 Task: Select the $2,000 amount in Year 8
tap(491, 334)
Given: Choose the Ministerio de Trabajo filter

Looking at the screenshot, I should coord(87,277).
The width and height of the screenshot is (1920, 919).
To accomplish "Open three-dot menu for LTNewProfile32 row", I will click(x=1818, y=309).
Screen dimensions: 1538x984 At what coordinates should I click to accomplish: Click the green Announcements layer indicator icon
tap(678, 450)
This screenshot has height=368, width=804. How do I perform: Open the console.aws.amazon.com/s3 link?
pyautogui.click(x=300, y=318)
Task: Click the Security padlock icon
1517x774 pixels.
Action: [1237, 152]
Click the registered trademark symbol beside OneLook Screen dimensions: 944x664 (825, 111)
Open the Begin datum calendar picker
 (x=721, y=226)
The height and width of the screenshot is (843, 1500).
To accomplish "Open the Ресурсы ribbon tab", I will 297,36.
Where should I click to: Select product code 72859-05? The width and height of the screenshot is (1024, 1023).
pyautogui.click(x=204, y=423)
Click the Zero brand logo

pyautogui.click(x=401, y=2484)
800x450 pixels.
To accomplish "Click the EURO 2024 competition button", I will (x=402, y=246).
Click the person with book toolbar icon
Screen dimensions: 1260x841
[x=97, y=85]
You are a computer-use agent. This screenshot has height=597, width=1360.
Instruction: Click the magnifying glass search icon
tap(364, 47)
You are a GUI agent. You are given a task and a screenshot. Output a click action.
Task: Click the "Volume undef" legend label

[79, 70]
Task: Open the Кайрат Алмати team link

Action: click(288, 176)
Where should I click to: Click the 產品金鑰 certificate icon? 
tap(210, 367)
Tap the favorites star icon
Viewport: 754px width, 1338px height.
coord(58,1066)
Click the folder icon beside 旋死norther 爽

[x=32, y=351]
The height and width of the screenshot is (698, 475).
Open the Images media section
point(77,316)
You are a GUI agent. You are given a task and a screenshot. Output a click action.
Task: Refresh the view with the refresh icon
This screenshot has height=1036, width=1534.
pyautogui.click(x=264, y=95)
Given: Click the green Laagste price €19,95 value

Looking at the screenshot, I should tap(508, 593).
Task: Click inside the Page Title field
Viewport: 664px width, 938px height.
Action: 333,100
—————
_WHAT THE EXERCISE ASKS:_ After reading the entries, reproduce every one of them exactly.

_ANSWER BOX:_
 Task: Select the $2,000 amount in Year 8
tap(491, 334)
Given: Choose the Ministerio de Trabajo filter

Looking at the screenshot, I should coord(87,277).
The width and height of the screenshot is (1920, 919).
To accomplish "Open three-dot menu for LTNewProfile32 row", I will click(x=1818, y=309).
Screen dimensions: 1538x984 At what coordinates should I click to accomplish: Click the green Announcements layer indicator icon
tap(678, 450)
This screenshot has height=368, width=804. How do I perform: Open the console.aws.amazon.com/s3 link?
pyautogui.click(x=300, y=318)
Task: Click the Security padlock icon
1517x774 pixels.
Action: [1237, 152]
Click the registered trademark symbol beside OneLook Screen dimensions: 944x664 (825, 111)
Open the Begin datum calendar picker
 (x=721, y=226)
The height and width of the screenshot is (843, 1500).
To accomplish "Open the Ресурсы ribbon tab", I will 297,36.
Where should I click to: Select product code 72859-05? The width and height of the screenshot is (1024, 1023).
pyautogui.click(x=204, y=423)
Click the Zero brand logo

pyautogui.click(x=401, y=2484)
800x450 pixels.
To accomplish "Click the EURO 2024 competition button", I will (x=402, y=246).
Click the person with book toolbar icon
Screen dimensions: 1260x841
[x=97, y=85]
You are a computer-use agent. This screenshot has height=597, width=1360.
Instruction: Click the magnifying glass search icon
tap(364, 47)
You are a GUI agent. You are given a task and a screenshot. Output a click action.
Task: Click the "Volume undef" legend label

[79, 70]
Task: Open the Кайрат Алмати team link

Action: click(288, 176)
Where should I click to: Click the 產品金鑰 certificate icon? 
tap(210, 367)
Tap the favorites star icon
Viewport: 754px width, 1338px height.
coord(58,1066)
Click the folder icon beside 旋死norther 爽

[x=32, y=351]
The height and width of the screenshot is (698, 475).
Open the Images media section
point(77,316)
You are a GUI agent. You are given a task and a screenshot. Output a click action.
Task: Refresh the view with the refresh icon
This screenshot has height=1036, width=1534.
pyautogui.click(x=264, y=95)
Given: Click the green Laagste price €19,95 value

Looking at the screenshot, I should tap(508, 593).
Task: Click inside the Page Title field
Viewport: 664px width, 938px height.
Action: 333,100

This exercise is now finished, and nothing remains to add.